The Legacy of Desert Dust
Few individual wild horses have made history, but one Wyoming horse made quite a name for himself more than half a century ago. From the fall of 1945 to June 1946, the Rawlins (Wyoming) Republican-Bulletin ran several stories about a particular wild horse from southern Wyoming.
It seems that in those days, ranchers, and probably others, helped themselves to the unbranded horses roaming federal lands both in and outside of the grazing districts. A Glenrock, Wyoming, rancher rounded up horses as a business, using an airplane to spot and then haze the horses into a trap. Traps from this era often used three sides of a draw or canyon with the fourth side made of fencing. Once rounded up, the horses were shipped to eastern markets for slaughter.
This particular spring, the rancher was rounding up about 40 miles south of Wamsutter, Wyoming, and invited Verne Wood, a Rawlins photographer, to accompany him for a day. One band of horses rounded up that day belonged to a beautiful palomino stallion. The rancher decided to keep the stallion for breeding and show purposes. Mr. Wood took several photos of the horses that day and obtained what all photographers hope for, a one-in-a-million photograph.
"With long, white mane and tail again against the rugged background of the corral, Mr. Wood's picture showed the stallion as it turned his head. All of the beauty, wildness and alertness was caught,." reported the newspaper. A few weeks later, Wood's picture was featured in the rotogravure section of the Denver Post. Wood had already enlarged, tinted, and sold several photos of the stallion, but after the photo appeared in the Post, the inquiries began to roll in. National Geographic, Western Natural Life, and Eastman Kodak all secured prints of the stallion.
In April of 1946, Wood announced that a 40x50 oil color print of the stallion, which by that time had acquired the name "Desert Dust," would be hung in the Wyoming Capitol in Cheyenne.
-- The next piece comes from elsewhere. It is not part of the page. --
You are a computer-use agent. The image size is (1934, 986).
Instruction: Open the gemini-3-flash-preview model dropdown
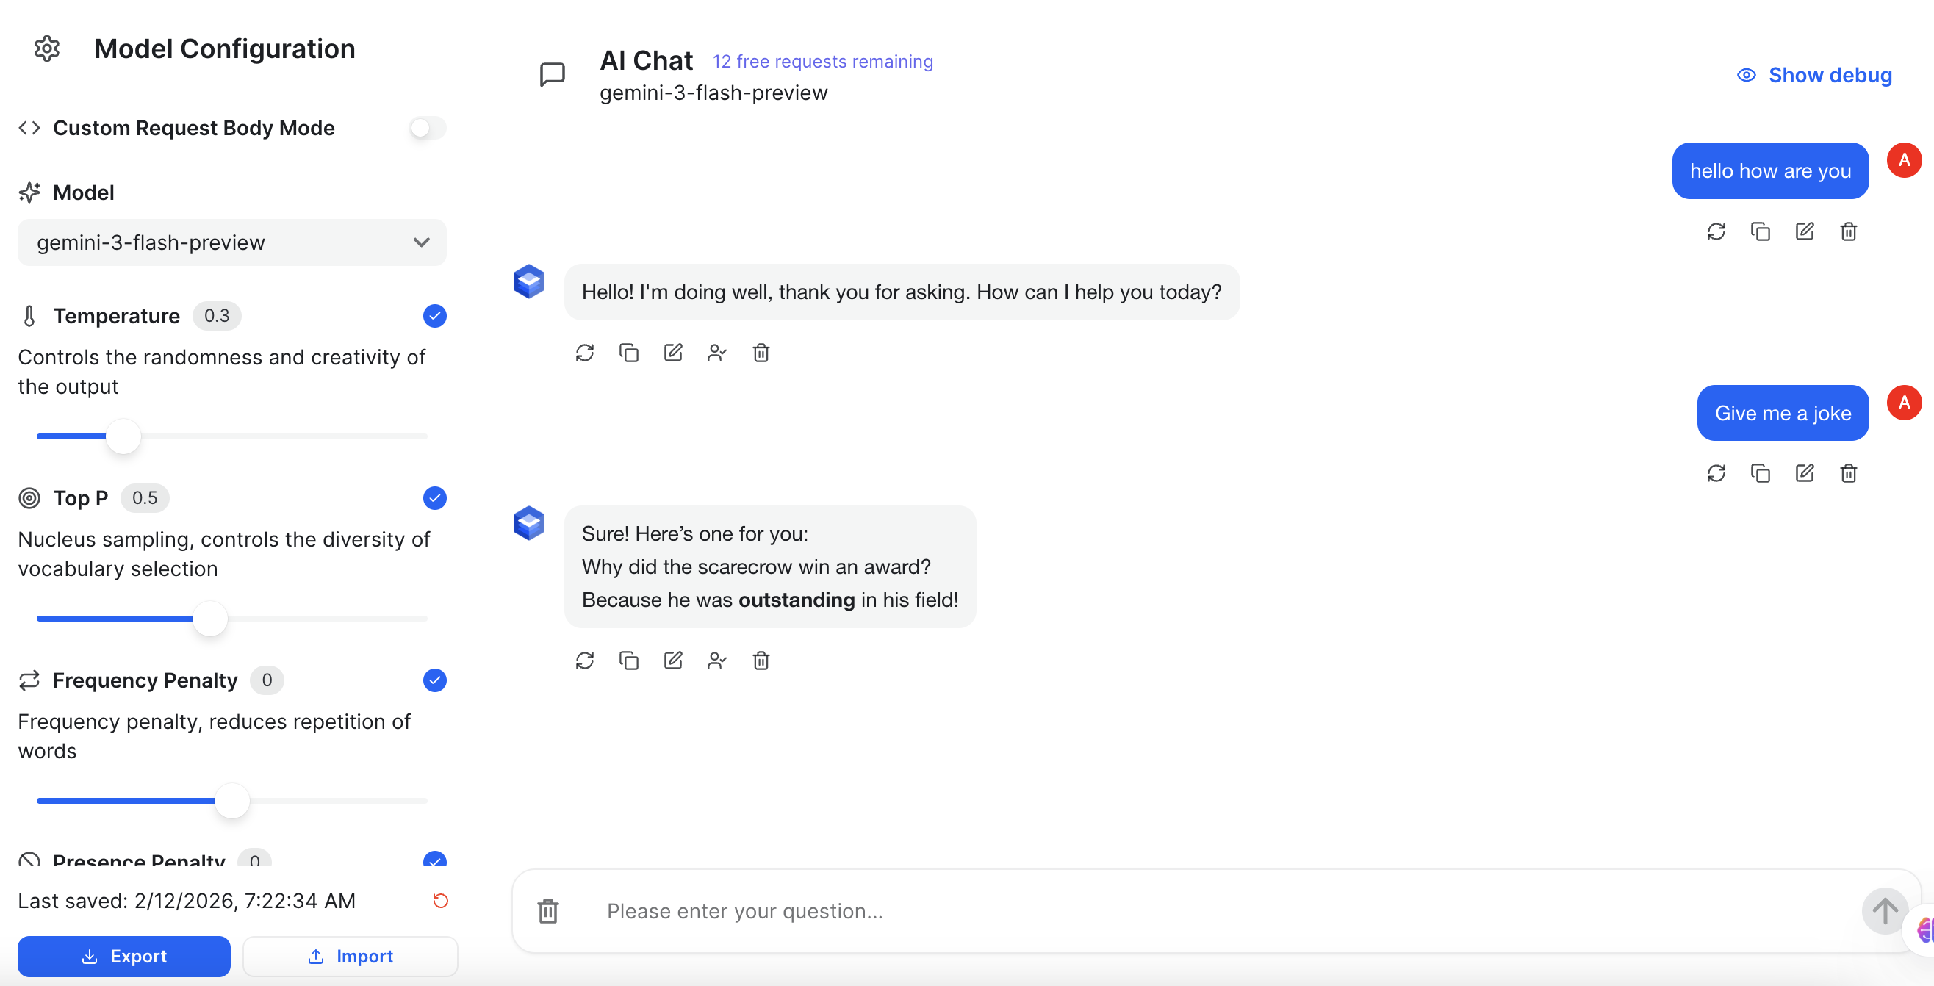232,243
A second enlargement was given to Sen. Joseph C. O'Mahoney for presentation to the national capitol. According to the Rawlins paper, "Prints of the original photo have gone throughout the world and it has become one of the most famous wildlife pictures ever snapped. The May [although it was actually June] issue of Wyoming Wildlife will feature the picture on its cover and carry a story of the wild horse chase which trapped Desert Dust. The feature article will be illustrated with other pictures of wild horses taken by Wood." It was estimated at that time that about 20 oil paintings of the horse by different artists had already been completed.
Desert Dust's fame resulted in the Glenrock rancher being invited to New York to appear on a radio program describing airplane roundups of wild horses. On his way to New York, the rancher stopped in Cheyenne and told reporters that only about 2,000 horses remained in the Red Desert area--about one summer's worth of roundups. The rancher estimated that six to seven thousand horses once roamed that part of Wyoming. Wood began receiving numerous letters favoring a program of protection for the animals. One stated that the "horses should be preserved as a symbol of the west and one of the last remnants of traditional western wild life." Proponents of protection urged immediate action since an airplane roundup scheduled for that summer was expected to almost eliminate the herd.
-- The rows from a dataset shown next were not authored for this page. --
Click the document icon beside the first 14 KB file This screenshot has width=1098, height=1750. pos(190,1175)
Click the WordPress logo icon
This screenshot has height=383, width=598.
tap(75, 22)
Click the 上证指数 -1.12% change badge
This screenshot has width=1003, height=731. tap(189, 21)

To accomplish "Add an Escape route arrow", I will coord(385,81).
In 1959, passage of the Wild Horse Protection Act prohibited the roundup of wild horses by aircraft and motor vehicles. The 1971 Wild and Free Roaming Horse and Burro Act provided for protection and management of these animals on federal lands. In 1969, the BLM's first wild horse range was established in the Pryor Mountains along the Montana-Wyoming border. The BLM inaugurated its nationwide Adopt-A-Horse program in 1976 in an effort to resolve overcrowding of the public range by wild horses and burros. Since the program' inception, over 100,000 horses have been adopted across the nation (over 3,000 in Wyoming). Desert Dust may have started it all.